Como respuesta, el capitán se abalanzó tambaleante contra él. Alzó su arma y atacó. Su contrincante respondió con un sutil movimiento que terminó por desarmarle. En posesión de ambas espadas, el vencedor miraba al derrotado, arrodillado en el suelo, encogido, empapado, humillado. Ayudándose de la pierna y el brazo sanos se puso en pie y le dio la espalda a su adversario.

-Nunca sabrás que fue de ella. Juré que si no era para mí, no sería para nadie –expuso entre dientes con rencor.

Dicho esto se alejó de él, caminando a trompicones en dirección al mar ante la extrañeza de todos. Se detuvo junto a una de las barcas de la que sobresalía un afilado arpón. Se giró y miró al Murciélago esbozando una maquiavélica sonrisa.

-Es un secreto que me llevaré al infierno. Tendrás que seguirme hasta allí si quieres saberlo. Te estaré esperando –dijo con la expresión tomada por el éxtasis de la esquizofrenia del momento.

Dicho esto estiró los brazos a lo largo de su cuerpo y como si se tratase de una tabla rígida, se dejó caer de espaldas sobre el punzante extremo del arpón que le atravesó sin dificultad, arrancando entre los presentes variadas exclamaciones que aunaban en un clamor expresiones de asombro, espanto y repulsión. La mujer y la hija del tabernero se abrazaron retirando la mirada de la escena.

-¡Noooo! –gritó el Murciélago haciendo el ademán de abalanzarse sobre él con intención de detenerle.

Pero ya era tarde. Un palmo del afilado aparejo que le había entrado por la espalda, sobresalía del pecho del desafortunado Vergara. El antiguo capitán del tercio a las órdenes del monarca Felipe IV, decidió así poner fin a una existencia dominada por el odio y la violencia. Con la esperanza de que todavía le quedase un hálito de vida y que en los últimos estertores de la muerte aquel desdichado tuviese la gentileza de confesar, el Murciélago se acercó hasta el ensartado que permanecía casi de pie, recostado en el bote, con los ojos abiertos y un hilo de sangre descendiendo por su mejilla. Estaba muerto. No había nada que hacer. El oscuro vencedor, abatido, dejó caer la espada del difunto y envainó la suya, dio media vuelta y regresó consternado en dirección a la taberna. Los testigos del desenlace de la contienda le abrieron un pasillo entre el que pasó, accediendo al interior del local. Una vez dentro, se sentó en una silla junto a una mesa. Uno de sus hombres le puso una manta por los hombros facilitada por la propietaria mientras el tabernero le sirvió una jarra de vino que ni tan siquiera miró.

-Solo uno de sus compinches dice haber coincidido con doña Patricia. Cuenta que cuando Vergara se cansó de ella la abandonó en un islote para que recapacitase. Cuando días después regresaron a buscarla no había rastro de ella –le dijo el que le cubrió con la manta, señalando a los otros cuatro-. Sus hombres dicen que Vergara estaba enfermo, tenía fiebre, temblores y a menudo sufría fuertes ataques de tos en los que escupía sangre. Su salud se deterioraba a diario, dicen que esperaba empeorar en cualquier momento hasta morir.

-Eso explica que habiendo sido tan buen espadachín, me haya costado tan poco esfuerzo vencerle –dedujo el Murciélago.

Los secuaces de Vergara permanecían agrupados, expectantes y sin disimular su miedo, mientras eran custodiados por el resto de sus hombres junto a la única ventana a través de la que habían presenciado el cobarde acto de su jefe.

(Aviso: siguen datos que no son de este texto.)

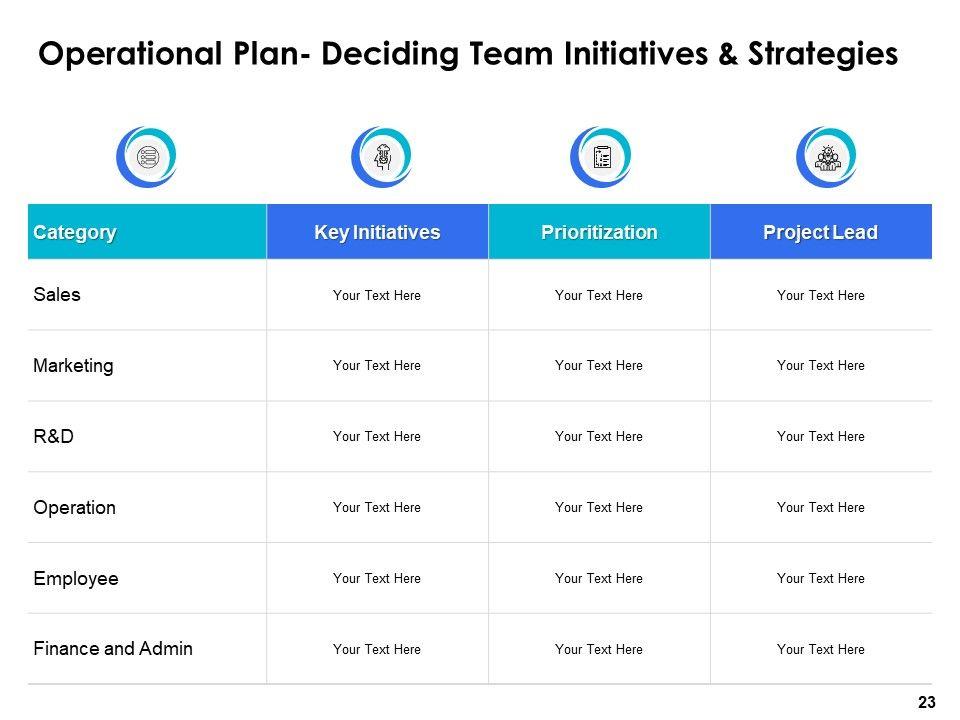Image resolution: width=960 pixels, height=720 pixels.
Task: Click the Finance and Admin row label
Action: 113,649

-Déjalos marchar, Gayarza. Debemos zarpar de inmediato. Tenemos que continuar la búsqueda. Mi intuición me dice que Patricia sigue con vida –Ordenó el Murciélago tras comprender los motivos del suicidio del capitán. Se sabía enfermo y ya no le importaba morir.

-Blai, no es que quiera cuestionar tus…

La réplica de Gayarza fue atajada por el Murciélago.

-Se lo que piensas. Crees que mi obsesión por encontrarla ha perturbado mi juicio pero todavía estoy en mis cabales. Liberad a esos cretinos y reemprendamos la búsqueda.

El tal Gayarza lanzó una mirada cargada de desolación al resto. Un movimiento de cabeza sirvió como orden para que los cuatro corsarios fuesen liberados. Previamente desprovistos de sus armas, corrieron despavoridos para desaparecer de allí en cuestión de segundos espoleando sus monturas. El hijo del Murciélago corrió a abrazarse con su padre, quien le besó en la cabeza. Luego miró a la anciana con una combinación de melancolía y agradecimiento.

-Por favor Erika, te pido que sigas cuidando de él.

La anciana asintió en silencio, respondiendo únicamente con una tierna sonrisa que mostró sus amarillentos dientes.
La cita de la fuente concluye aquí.